The quotas were established in the 1930s following the repeal of Prohibition.

Several bar owners who attended the October hearing sat quietly through Wednesday's council meeting.

They said afterward that they felt there already were too many licensed establishments in the borough.

John Miller, owner of Pappy's Pub at 220 W. Main St., across from the Hoover House, said the bar owners are asking the Pennsylvania Liquor Control Board to hold a public hearing in Waynesboro on the Persuns' request.

The state board has the final say in license transfers.

James Strong, the Persuns' attorney, said the application process with the liquor board could take up to four months.

Liquor licenses can be sold or transferred in Pennsylvania.
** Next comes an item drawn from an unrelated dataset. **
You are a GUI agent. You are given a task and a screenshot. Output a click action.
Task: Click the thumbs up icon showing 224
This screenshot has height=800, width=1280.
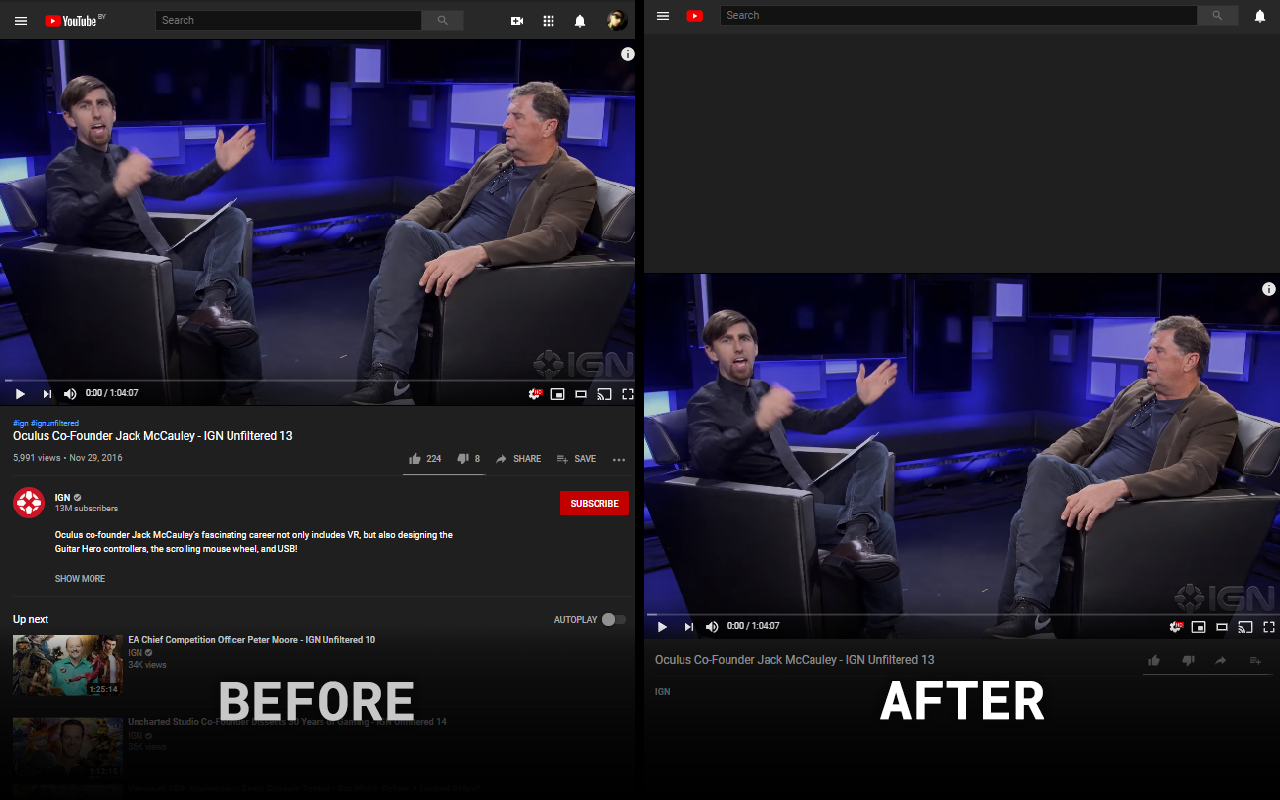tap(415, 459)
The bar owners and the Persuns agreed that the average selling price of a license in Waynesboro can run from $100,000 to $150,000.

Miller said there are three state-licensed establishments within two blocks of the Hoover House.

"It's just one more place to drink," Miller said. "Waynesboro is going to get the reputation of having a bar on every corner."

Donald Truett, owner of the Park Tavern at 132 E. Fifth St. across town, joined Miller and Debbie Rager, owner of Mathias Restaurant at 300 Cleveland Ave., in opposing the Hoover House plan.

Rager said there is nothing personal in the bar owners' opposition. "We all have to find a way to co-exist. We don't have the economic structure to support another place," she said. "Waynesboro is a blue-collar town. God bless them if they make it."

The bar owners agreed that the clientele that the Persuns expect to patronize their new restaurant won't be the same as those who enjoy their establishments.

"There's no other place like this in Waynesboro," Barbara Persuns said. Their restaurant will not be competing for the local tavern business, she said.

MaryBeth Hockenberry, executive director of the Greater Waynesboro Area Chamber of Commerce, spoke in support of the Persuns' proposal at the October hearing, saying the area is growing and needs another restaurant to help with the revitalization effort of downtown Waynesboro.

It could not be learned Wednesday when and if the Pennsylvania Liquor Control Board would schedule a hearing.